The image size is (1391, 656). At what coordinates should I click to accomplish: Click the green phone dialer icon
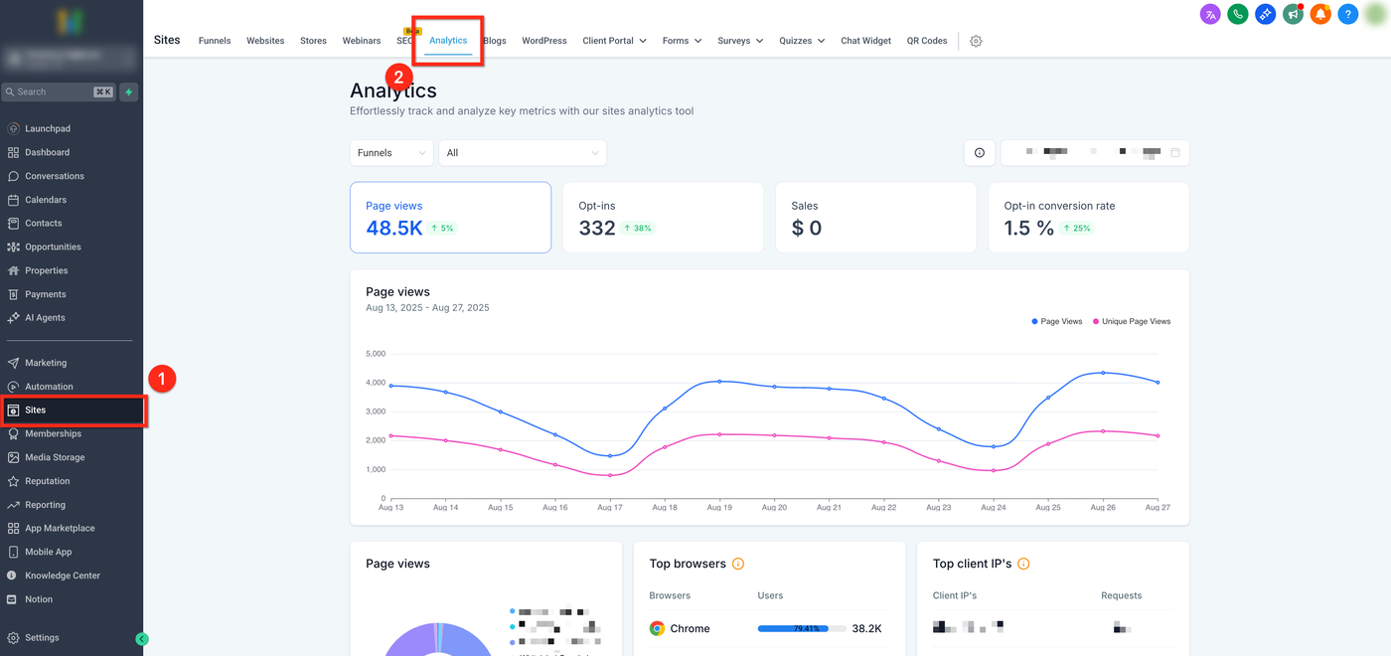[1237, 14]
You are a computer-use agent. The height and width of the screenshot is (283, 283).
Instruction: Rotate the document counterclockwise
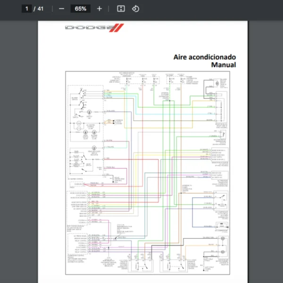coord(135,8)
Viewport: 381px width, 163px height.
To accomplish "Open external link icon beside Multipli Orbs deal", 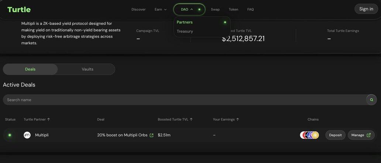I will [151, 135].
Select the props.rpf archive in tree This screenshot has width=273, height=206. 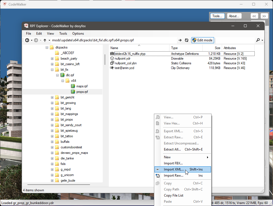82,92
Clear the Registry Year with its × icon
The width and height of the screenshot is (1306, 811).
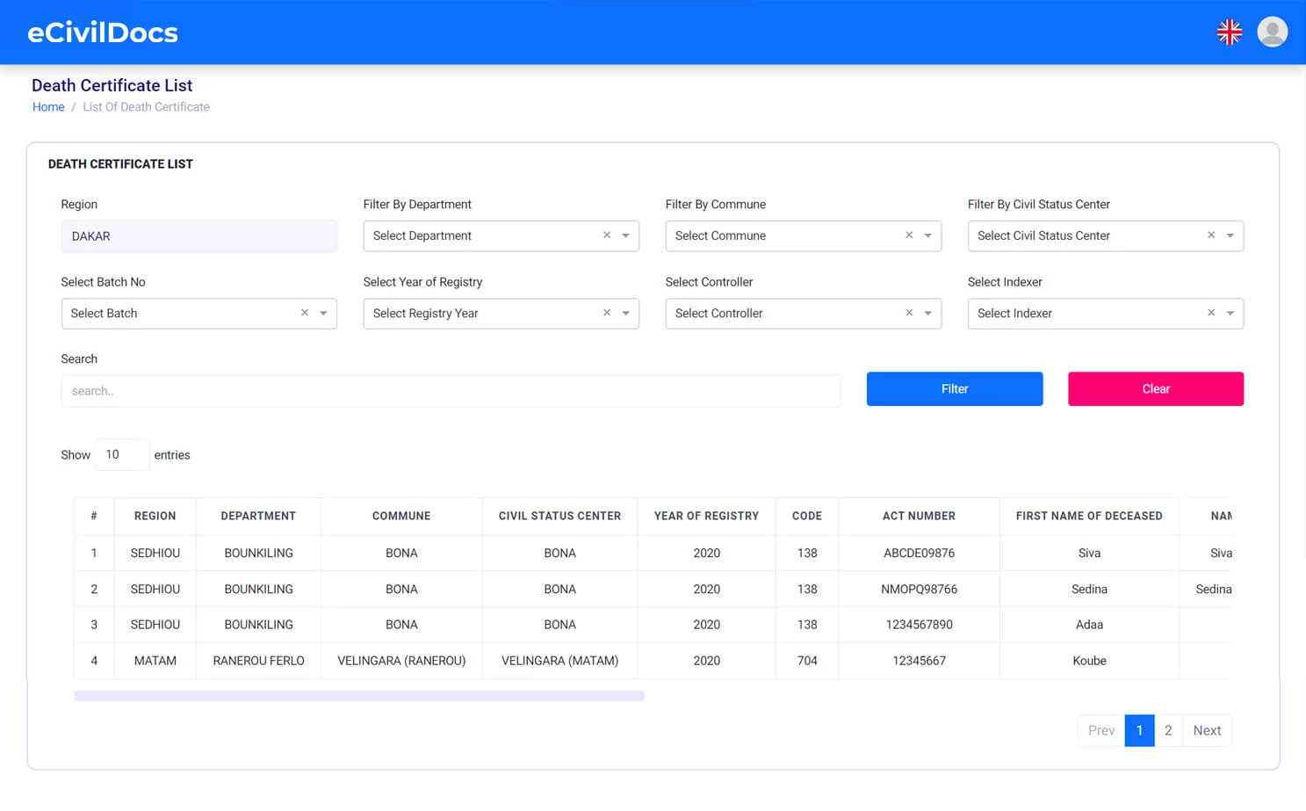coord(606,313)
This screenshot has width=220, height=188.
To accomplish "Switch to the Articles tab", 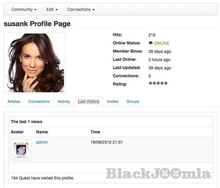I will (14, 102).
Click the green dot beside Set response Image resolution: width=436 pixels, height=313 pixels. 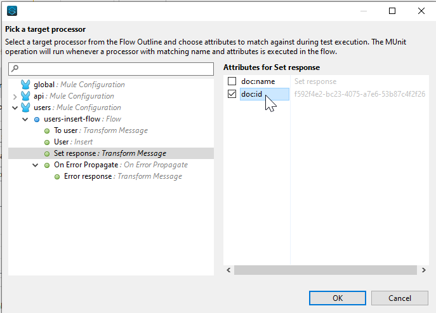tap(47, 153)
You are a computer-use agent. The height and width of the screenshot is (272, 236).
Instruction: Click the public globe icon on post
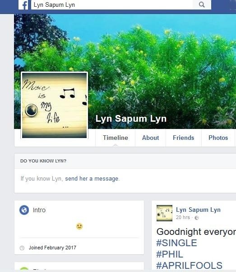[197, 218]
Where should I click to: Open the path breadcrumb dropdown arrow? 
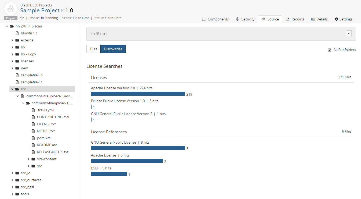pyautogui.click(x=349, y=33)
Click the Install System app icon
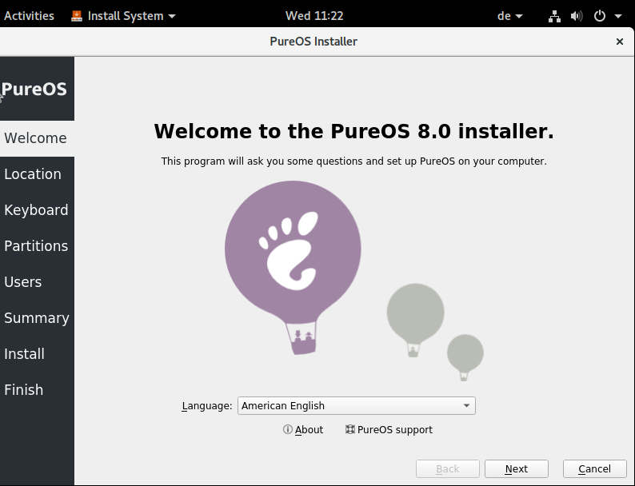This screenshot has height=486, width=635. tap(77, 16)
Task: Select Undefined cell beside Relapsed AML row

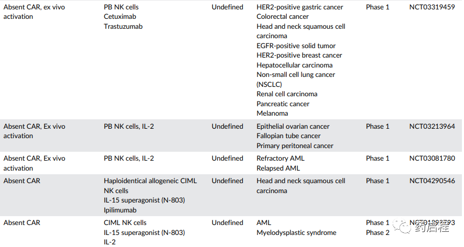Action: coord(227,159)
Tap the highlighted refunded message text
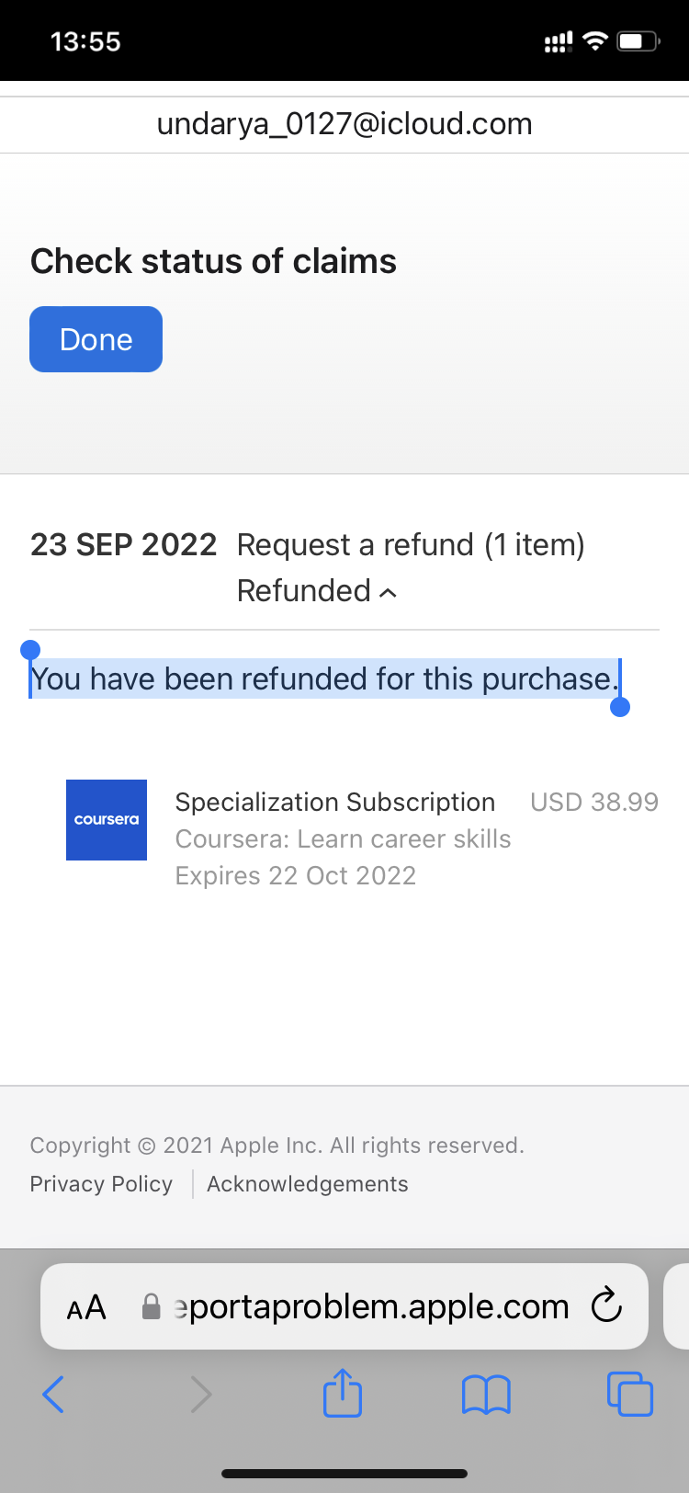 (323, 679)
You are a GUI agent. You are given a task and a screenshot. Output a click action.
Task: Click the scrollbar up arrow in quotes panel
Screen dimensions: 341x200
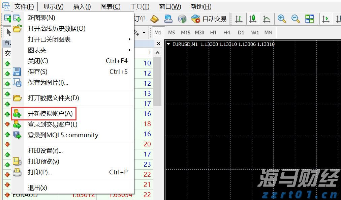[x=158, y=53]
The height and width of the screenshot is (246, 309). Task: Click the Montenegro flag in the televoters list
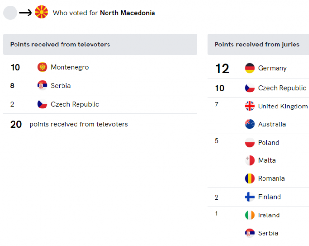pyautogui.click(x=42, y=67)
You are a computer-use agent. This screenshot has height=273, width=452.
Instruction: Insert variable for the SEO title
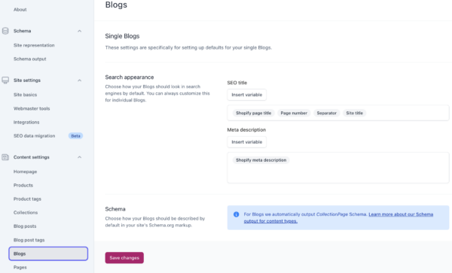(x=247, y=95)
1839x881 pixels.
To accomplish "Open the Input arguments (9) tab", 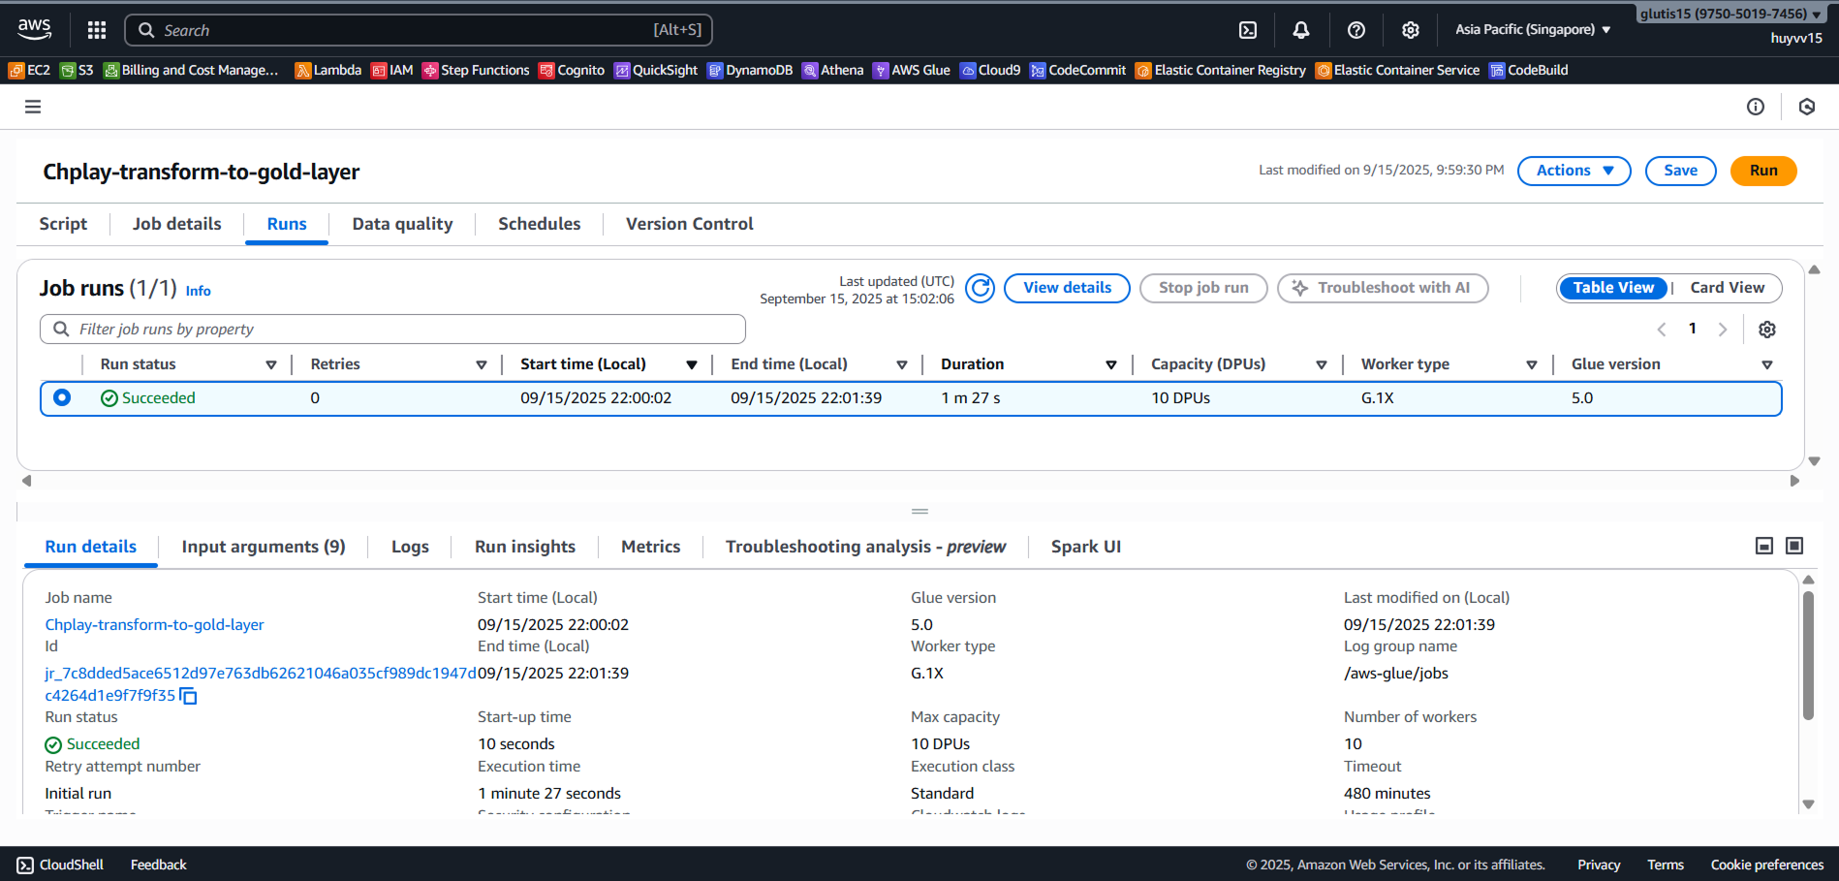I will coord(264,547).
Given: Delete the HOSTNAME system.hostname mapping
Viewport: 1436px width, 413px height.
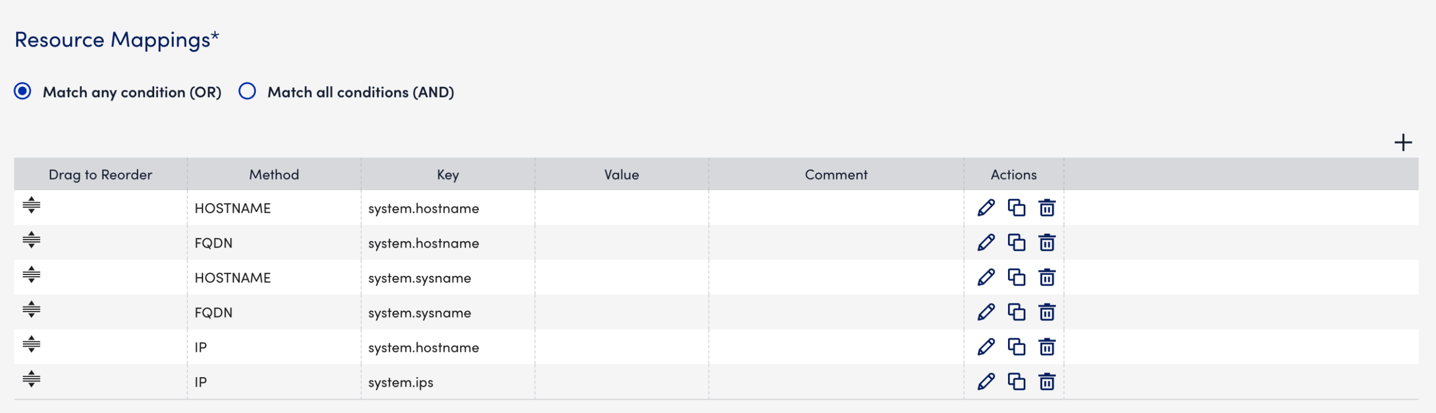Looking at the screenshot, I should 1048,208.
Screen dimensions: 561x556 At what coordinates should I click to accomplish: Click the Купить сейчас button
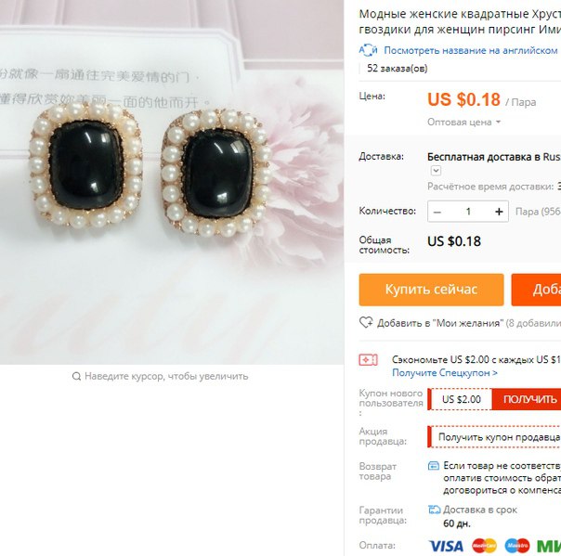[x=432, y=290]
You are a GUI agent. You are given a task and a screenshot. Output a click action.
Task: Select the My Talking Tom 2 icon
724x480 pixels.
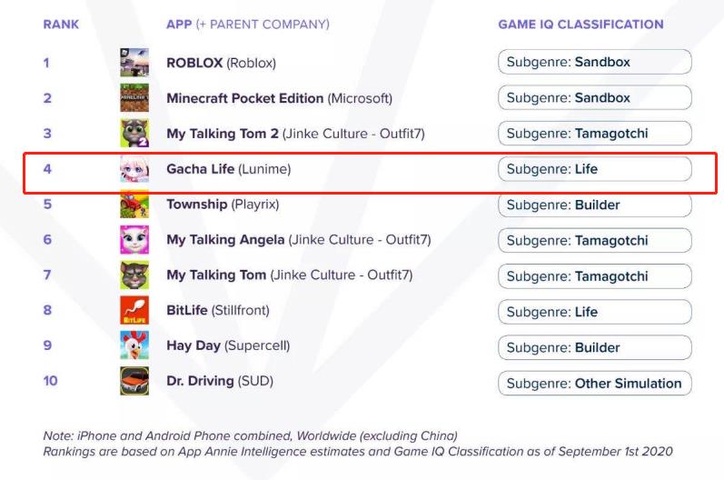pyautogui.click(x=134, y=133)
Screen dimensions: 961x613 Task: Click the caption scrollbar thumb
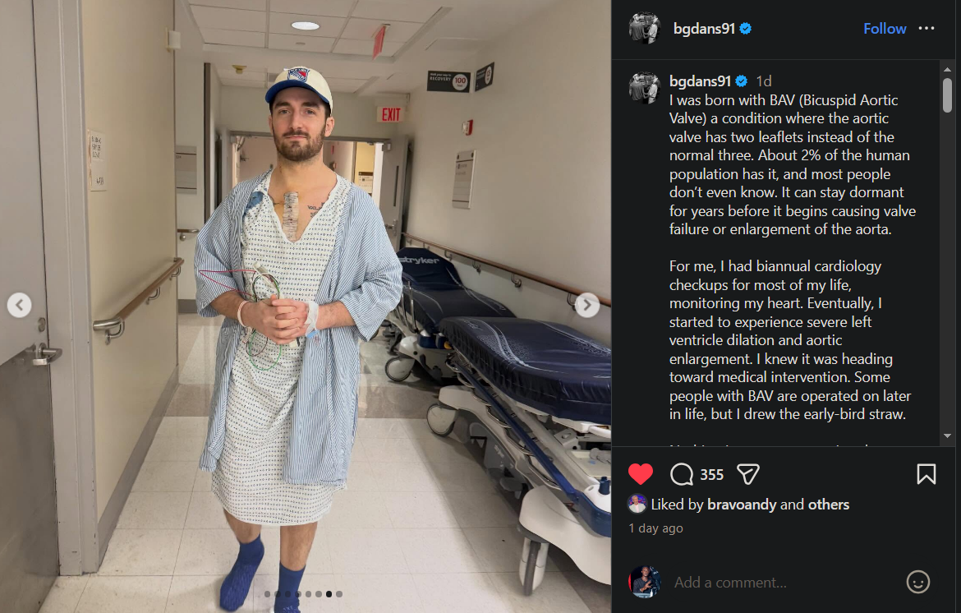point(948,95)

• **Try it**: An exact copy of the lines from the one with "724x480 pixels." through the end of the records: produce that and nothing more, leaving out the pictures.

• **Solution for this task**:
724x480 pixels.
pyautogui.click(x=134, y=133)
Screen dimensions: 961x613 Task: Click the caption scrollbar thumb
point(948,95)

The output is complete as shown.